EXERCISE OBJECTIVE =
Nothing in the records should differ when they are repeated. Restate them word for word.

[Dataset records]
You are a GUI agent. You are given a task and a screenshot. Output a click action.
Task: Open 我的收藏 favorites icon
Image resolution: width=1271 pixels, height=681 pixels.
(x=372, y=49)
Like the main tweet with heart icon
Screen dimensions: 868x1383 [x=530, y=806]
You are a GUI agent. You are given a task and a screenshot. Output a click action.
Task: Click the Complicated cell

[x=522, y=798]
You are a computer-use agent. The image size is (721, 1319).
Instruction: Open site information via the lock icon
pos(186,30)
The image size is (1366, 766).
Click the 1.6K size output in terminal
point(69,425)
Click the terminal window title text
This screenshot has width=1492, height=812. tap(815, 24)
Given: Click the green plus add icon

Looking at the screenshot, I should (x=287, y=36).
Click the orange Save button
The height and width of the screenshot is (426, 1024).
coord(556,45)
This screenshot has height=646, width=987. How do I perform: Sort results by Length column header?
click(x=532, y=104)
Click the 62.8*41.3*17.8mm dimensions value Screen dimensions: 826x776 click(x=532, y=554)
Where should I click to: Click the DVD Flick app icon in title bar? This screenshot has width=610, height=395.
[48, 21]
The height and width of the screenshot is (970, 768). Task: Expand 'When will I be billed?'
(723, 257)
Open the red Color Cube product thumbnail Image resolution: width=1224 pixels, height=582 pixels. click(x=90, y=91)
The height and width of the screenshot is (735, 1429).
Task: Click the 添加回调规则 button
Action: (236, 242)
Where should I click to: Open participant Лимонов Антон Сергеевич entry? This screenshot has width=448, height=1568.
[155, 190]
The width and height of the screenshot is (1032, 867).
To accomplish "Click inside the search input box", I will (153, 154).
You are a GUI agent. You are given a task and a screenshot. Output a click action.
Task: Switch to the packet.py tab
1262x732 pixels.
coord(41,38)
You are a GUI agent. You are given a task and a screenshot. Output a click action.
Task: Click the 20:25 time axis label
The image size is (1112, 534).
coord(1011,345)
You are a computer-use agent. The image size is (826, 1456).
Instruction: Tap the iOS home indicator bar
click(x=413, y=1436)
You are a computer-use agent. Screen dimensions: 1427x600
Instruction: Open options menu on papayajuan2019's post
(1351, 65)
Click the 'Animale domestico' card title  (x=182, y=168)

OUTPUT =
You are a GUI agent. You are given a task and a screenshot. Output a click action.
Task: Open 我的收藏 favorites icon
Image resolution: width=1271 pixels, height=681 pixels.
(x=372, y=49)
Like the main tweet with heart icon
Screen dimensions: 868x1383 [x=530, y=806]
You are a GUI agent. You are given a task and a screenshot. Output a click action.
Task: Click the Complicated cell

[x=522, y=798]
You are a computer-use agent. The image size is (721, 1319).
Instruction: Open site information via the lock icon
pos(186,30)
The image size is (1366, 766).
Click the 1.6K size output in terminal
point(69,425)
Click the terminal window title text
This screenshot has width=1492, height=812. tap(815, 24)
Given: Click the green plus add icon

Looking at the screenshot, I should (x=287, y=36).
Click the orange Save button
The height and width of the screenshot is (426, 1024).
coord(556,45)
This screenshot has height=646, width=987. How do I perform: Sort results by Length column header?
click(x=532, y=104)
Click the 62.8*41.3*17.8mm dimensions value Screen dimensions: 826x776 click(x=532, y=554)
Where should I click to: Click the DVD Flick app icon in title bar? This screenshot has width=610, height=395.
[48, 21]
The height and width of the screenshot is (970, 768). Task: Expand 'When will I be billed?'
(723, 257)
Open the red Color Cube product thumbnail Image resolution: width=1224 pixels, height=582 pixels. click(x=90, y=91)
The height and width of the screenshot is (735, 1429).
Task: Click the 添加回调规则 button
Action: (236, 242)
Where should I click to: Open participant Лимонов Антон Сергеевич entry? This screenshot has width=448, height=1568.
[155, 190]
The width and height of the screenshot is (1032, 867).
To accomplish "Click inside the search input box", I will (153, 154).
You are a GUI agent. You are given a task and a screenshot. Output a click action.
Task: Switch to the packet.py tab
1262x732 pixels.
coord(41,38)
You are a GUI agent. You are given a task and a screenshot. Output a click action.
Task: Click the 20:25 time axis label
The image size is (1112, 534).
coord(1011,345)
You are a computer-use agent. The image size is (826, 1456).
Instruction: Tap the iOS home indicator bar
click(x=413, y=1436)
You are a computer-use agent. Screen dimensions: 1427x600
Instruction: Open options menu on papayajuan2019's post
(1351, 65)
Click the 'Animale domestico' card title  (x=182, y=168)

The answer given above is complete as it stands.